Download eSaral app for free study material and video tutorials.

Q. Let ƒ be a non-negative function defined on the interval $[0,1] .$ If $\int_{0}^{x} \sqrt{1-\left(f^{\prime}(t)\right)^{2}} d t=\int_{0}^{x} f(t) d t$ $0 \leq \mathrm{x} \leq 1,$ and $f(0)=0,$ then $-$

(A) $f\left(\frac{1}{2}\right)<\frac{1}{2}$ and $f\left(\frac{1}{3}\right)>\frac{1}{3}$

(B) $f\left(\frac{1}{2}\right)>\frac{1}{2}$ and $f\left(\frac{1}{3}\right)>\frac{1}{3}$

(C) $f\left(\frac{1}{2}\right)<\frac{1}{2}$ and $f\left(\frac{1}{3}\right)<\frac{1}{3}$

(D) $f\left(\frac{1}{2}\right)>\frac{1}{2}$ and $f\left(\frac{1}{3}\right)<\frac{1}{3}$

[JEE 2009, 3]

Sol. (C)

$\int_{0}^{x} \sqrt{1-\left(f^{\prime}(t)\right)^{2}} \mathrm{d} t=\int_{0}^{x} f(t) d t, 0 \leq x \leq 1$

differentiating both the sides & squreing

$\Rightarrow 1-\left(f^{\prime}(\mathrm{x})\right)^{2}=f^{2}(\mathrm{x})$

$\Rightarrow \frac{f^{\prime}(x)}{\sqrt{1-f^{2}(x)}}=1$

$\Rightarrow \sin ^{-1} f(\mathrm{x})=\mathrm{x}+\mathrm{c}$

$f(0)=0$

$\Rightarrow f(\mathrm{x})=\sin \mathrm{x}$

$\Rightarrow \because \sin \mathrm{x} \leq \mathrm{x}$ for $\mathrm{x} \in[0,1]$

$\Rightarrow f\left(\frac{1}{2}\right)<\frac{1}{2}$ and $f\left(\frac{1}{3}\right)<\frac{1}{3}$


Q. If $\mathrm{I}_{\mathrm{n}}=\int_{-\pi}^{\pi} \frac{\sin \mathrm{nx}}{\left(1+\pi^{\mathrm{x}}\right) \sin \mathrm{x}} \mathrm{d} \mathrm{x}, \mathrm{n}=0,1,2, \ldots, \mathrm{then}-$

(A) $\mathrm{I}_{\mathrm{n}}=\mathrm{I}_{\mathrm{n}+2}$

(B) $\sum_{\mathrm{m}=1}^{10} \mathrm{I}_{2 \mathrm{m}+1}=10 \pi$

(C) $\sum_{\mathrm{m}=1}^{10} \mathrm{I}_{2 \mathrm{m}}=0$

(D) $\mathrm{I}_{\mathrm{n}}=\mathrm{I}_{\mathrm{n}+1}$

[JEE 2009, 4]

Sol. (A,B,D)

$\mathrm{I}_{\mathrm{n}}=\int_{-\pi}^{\pi} \frac{\sin \mathrm{nx}}{\left(1+\pi^{\mathrm{x}}\right) \sin \mathrm{x}} \mathrm{dx}$

$\mathrm{I}_{\mathrm{n}}=\int_{-\pi}^{\pi} \frac{\pi^{\mathrm{x}} \sin \mathrm{nx}}{\left(1+\pi^{\mathrm{x}}\right) \sin \mathrm{x}} \mathrm{dx}$

$2 \mathrm{I}_{\mathrm{n}}=\int_{-\pi}^{\pi} \frac{\sin \mathrm{nx}}{\sin \mathrm{x}} \mathrm{dx}$ ..(i)
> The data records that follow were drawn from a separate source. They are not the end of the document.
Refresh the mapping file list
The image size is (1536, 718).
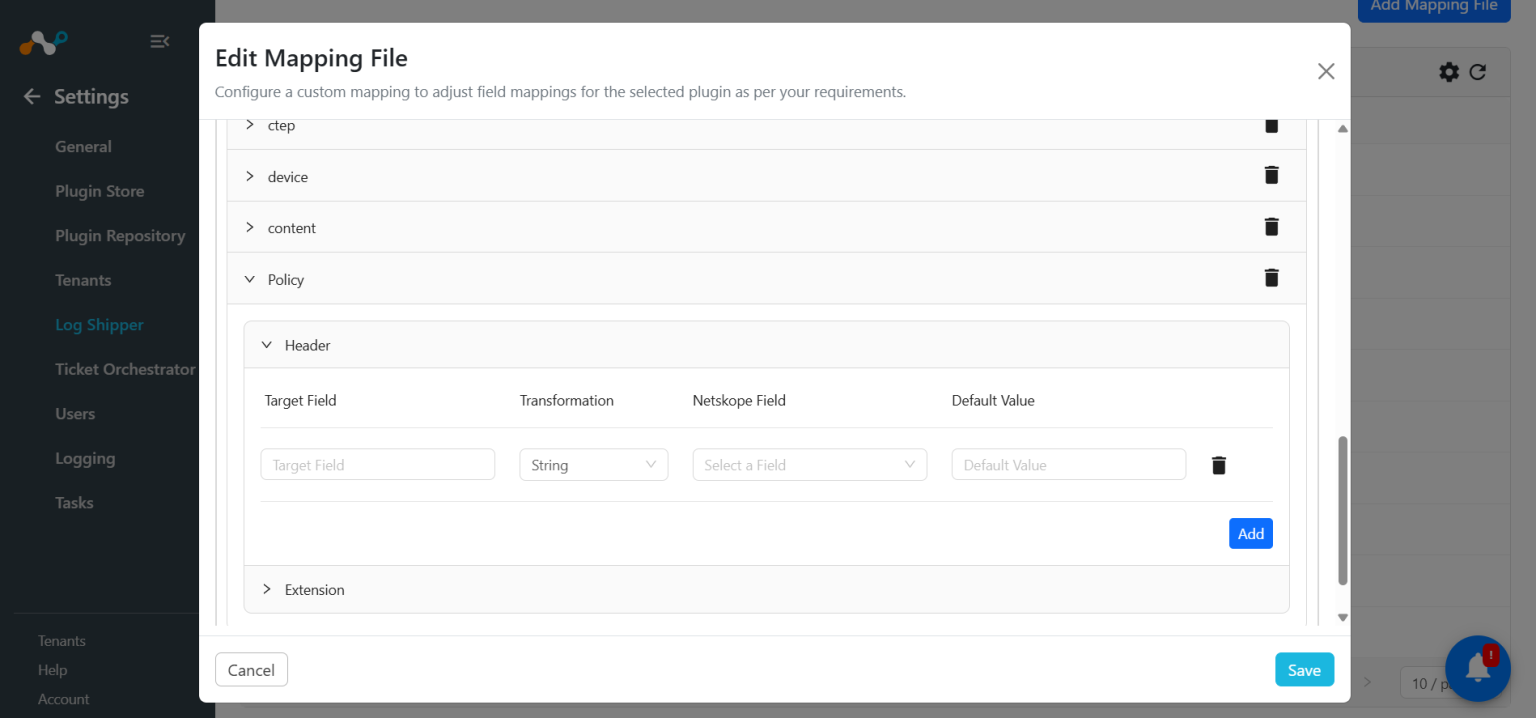1478,71
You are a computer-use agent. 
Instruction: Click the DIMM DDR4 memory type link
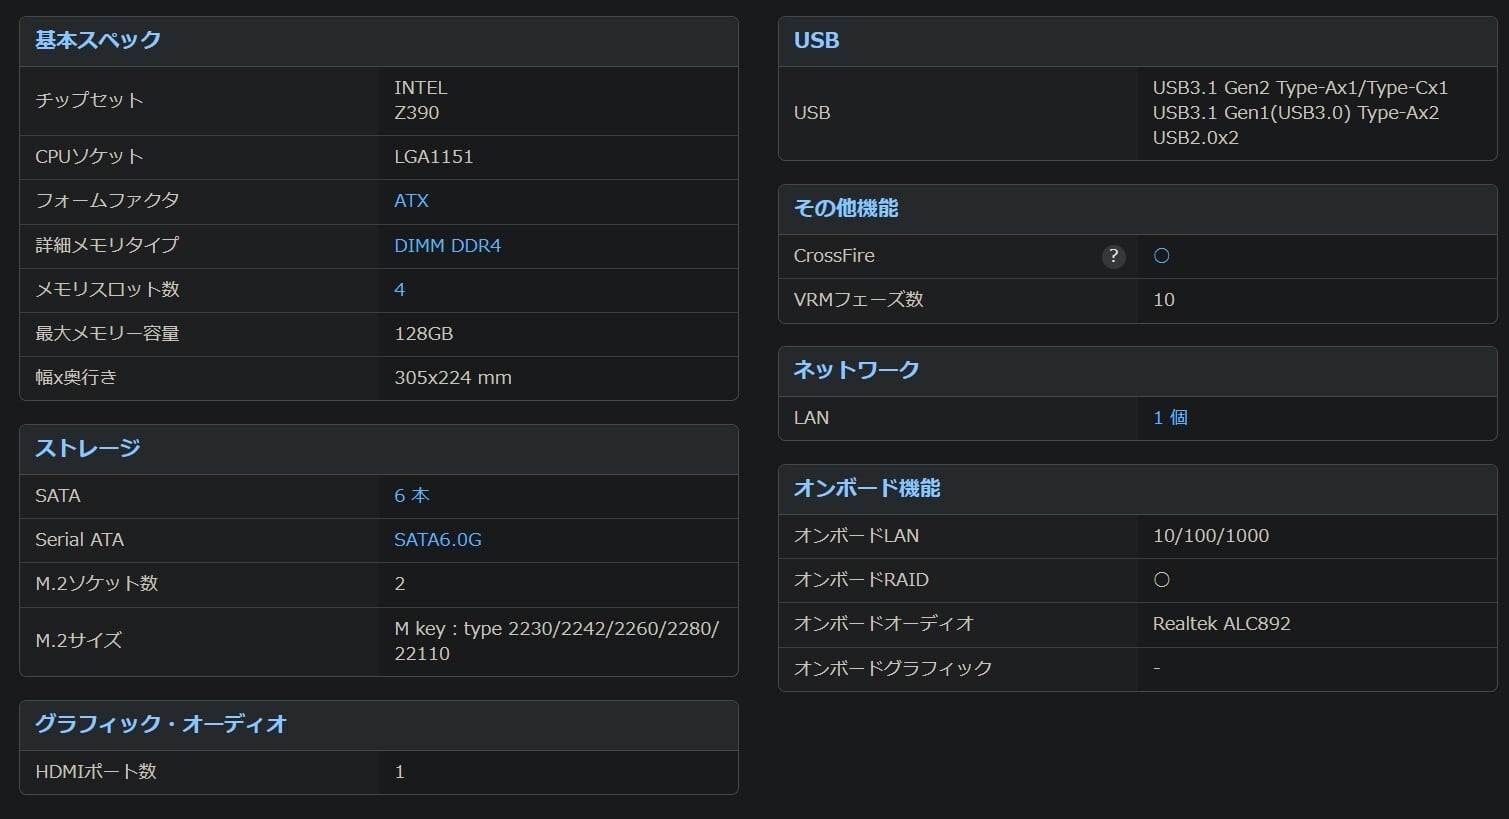tap(447, 245)
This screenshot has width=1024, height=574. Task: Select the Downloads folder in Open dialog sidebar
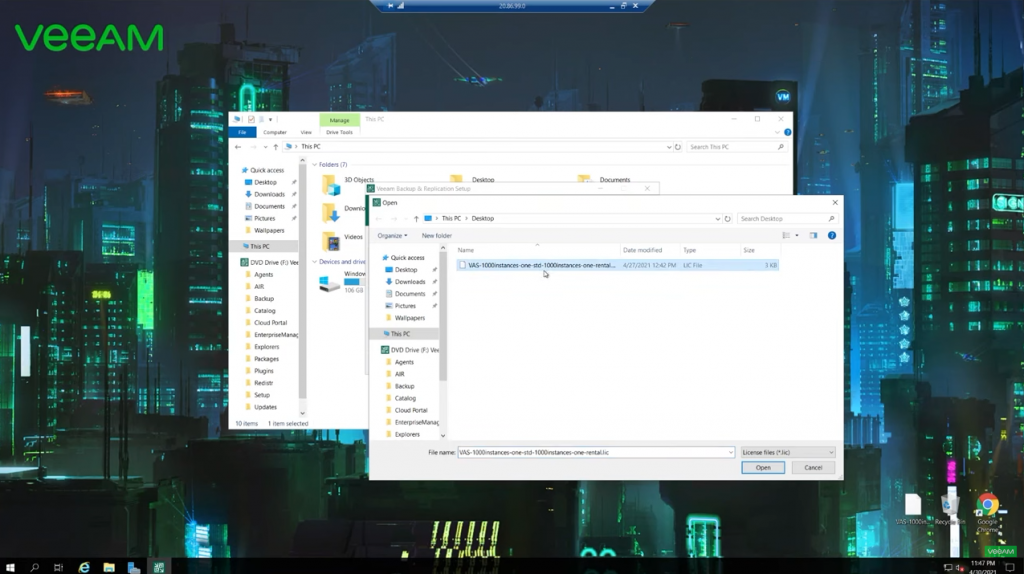(409, 282)
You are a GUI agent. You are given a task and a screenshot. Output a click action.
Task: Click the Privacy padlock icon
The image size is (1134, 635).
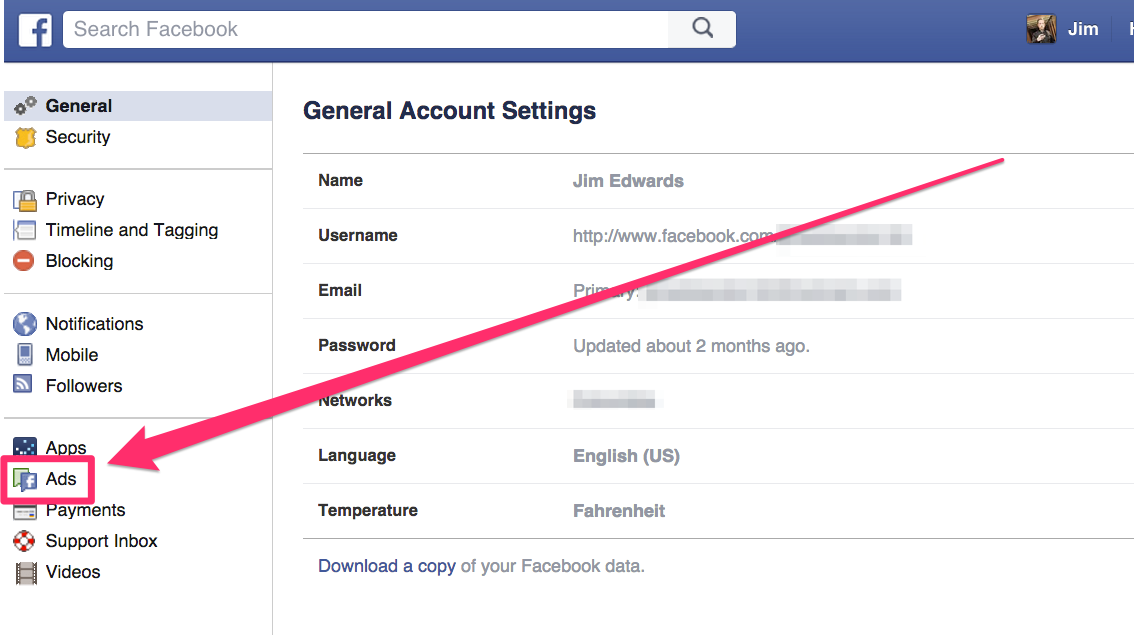(26, 200)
$2 \mathrm{I}_{\mathrm{n}+2}=\int_{-\pi}^{\pi} \frac{\sin (\mathrm{n}+2) \mathrm{x}}{\sin \mathrm{x}} \mathrm{dx} \quad \ldots(\mathrm{i})$

(ii) – (i)

$\Rightarrow 2\left(\ln _{+2}-\mathrm{I}_{\mathrm{n}}\right)=\int_{-\pi}^{\pi} \cos (\mathrm{n}+1) \mathrm{x}=0$

$\Rightarrow \quad \mathrm{I}_{\mathrm{n}+2}=\mathrm{I}_{\mathrm{n}}$

$\sum_{m=1}^{10} \mathrm{I}_{2 \mathrm{m}}=10 \sum_{\mathrm{m}=1}^{10} \mathrm{I}_{2}=\frac{10}{2} \int_{-\pi}^{\pi} \frac{\sin 2 \mathrm{x}}{\sin \mathrm{x}} \mathrm{d} \mathrm{x}=0$

Put n = 1 in equation (i)

$2 \mathrm{I}_{1}=\int_{-\pi}^{\pi} \frac{\sin \mathrm{x} \mathrm{d} \mathrm{x}}{\sin \mathrm{x}}=2 \pi$

$\mathrm{I}_{1}=\pi$

$\sum_{m=1}^{10} I_{2 m+1}=10 \pi$


Q. Let $\mathrm{f}: \mathrm{R} \rightarrow \mathrm{R}$ be a continuous function which satisfies $\mathrm{f}(\mathrm{x})=\int_{0}^{\mathrm{x}} \mathrm{f}(\mathrm{t}) \mathrm{d} \mathrm{t}$ Then the value of f(ln 5) is……..

[JEE 2009, 4]

Sol. 0

$\mathrm{f}(\mathrm{x})=\int_{0}^{\mathrm{x}} \mathrm{f}(\mathrm{t}) \mathrm{dt}$

$\mathrm{f}^{\mathrm{l}}(\mathrm{x})=\mathrm{f}(\mathrm{x})$

$\frac{\mathrm{dy}}{\mathrm{dx}}=\mathrm{y}$

$\Rightarrow \int \frac{d y}{y}=\int d x$

$\Rightarrow \ln y=x+c$

$\Rightarrow y=e^{x+c}$

$\Rightarrow y=0$

$\left(\begin{array}{c}{\text { at } x=0, y=0} \\ {c \rightarrow-\infty}\end{array}\right)$

$f(x)=0$

$f(\ell n 5)=0$


Q. The value of $\lim _{x \rightarrow 0} \frac{1}{x^{3}} \int_{0}^{x} \frac{t \ell n(1+t)}{t^{4}+4} d t$ is

(A) 0

(B) $\frac{1}{12}$

(C) $\frac{1}{24}$

(D) $\frac{1}{64}$

[JEE 2010, 3 (–1)]

Sol. (B)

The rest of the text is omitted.